Where does that leave the UK?

The UK today has one of the most centrist, stable and sensible governments in Europe. What a change. This government is seriously engaged in a “reset” with our European partners.

However, in order to win this election with a big majority, Starmer and Labour set very clear red lines: no Single Market, no Customs Union, no Freedom of Movement.

At the same time, he set very modest goals to achieve with the EU:

  • a better deal for our musicians and artists
  • mutual recognition of professional qualifications
  • regulatory alignment for chemicals

These are small scale measures, but they are difficult to achieve with those red lines in place – as we see from the offer of a Youth Mobility scheme from the EU. This has, thus far, been rejected by our government, because it was considered, wrongly, to be going back on the promise of no return to Freedom of Movement.

With the election of Trump, we are likely to see the US pull the rug out from under Ukraine. In terms of a reset of our relations with Europe, this might bring us closer to Europe, as we will play a larger role in assisting with the security of Ukraine. A new security collaboration is already being set up with the collaboration of Germany, Poland, France and Britain.
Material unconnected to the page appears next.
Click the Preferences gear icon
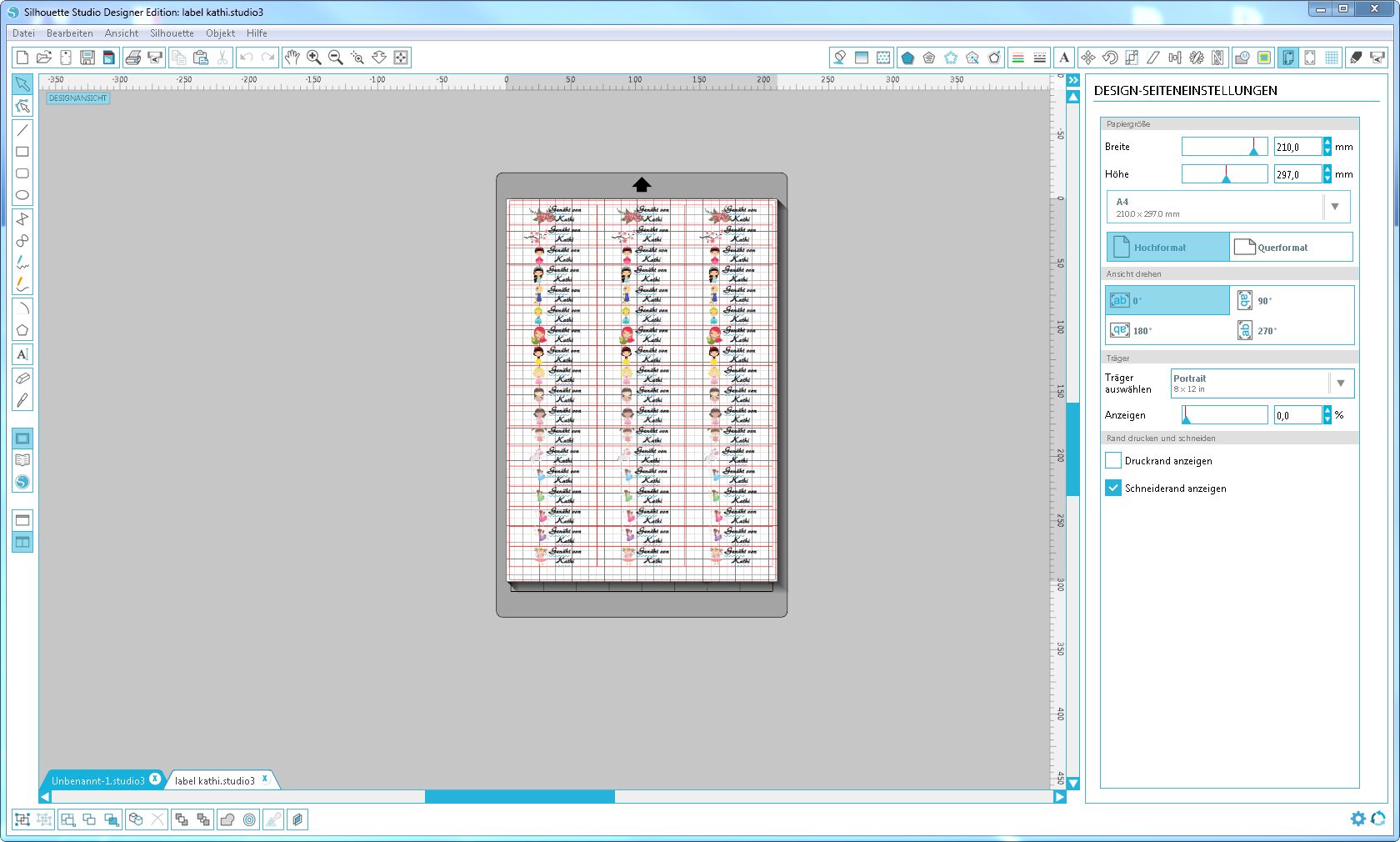pos(1358,819)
On the other hand, the first thing Trump has said he will do is to slap tariffs on imports. At the same time, there are siren voices singing of our special relationship with the US. These voices will say that because we are outside the EU, and because of our financial services, and because Trump has a soft spot for Britain and thinks he has a friendship with the Royal family, we might cut a special deal with the US and have lower tariffs.

Such a deal would threaten our ability to move closer to Europe economically. As former ambassador Lord Darroch said, in any deal, the US will require free access for their agricultural goods – taking their chlorinated chicken and their hormone injected beef, thereby undermining our own farmers, as well as potential trade deals with the EU. As regards negotiating trade deals, Mandelson has been quoted as saying that we have to find a way to have our cake and eat it. It’s not going to work.

At the moment there isn’t a clear strategy behind Starmer’s position of straddling both the EU and US camps. At some point he will have to make a choice – being close in defence to Europe, while trying to seek a trade deal with the US, is not a coherent strategy.

So what should we as Europeans in the UK do? What should we push on?

At this point, we should push on the small things –

  • Erasmus – the symbolic human and cultural importance is vast.
  • Youth mobility – it’s madness that this is on offer from the EU, but we have thus far rejected it. It is clearly in our interest. We can limit such a scheme in time and in number, and we must take all students out of the immigration statistics, where they do not belong.
  •  Finally, we must push for closer economic ties with the EU – our biggest and closest market. If the UK is starting to move towards the EU on trade deals, then, towards the end of the parliamentary term, there is at least a serious political discussion to be had about putting rejoining the CU/SM to the voters. And let’s hope the Lib Dems back this move when the time comes.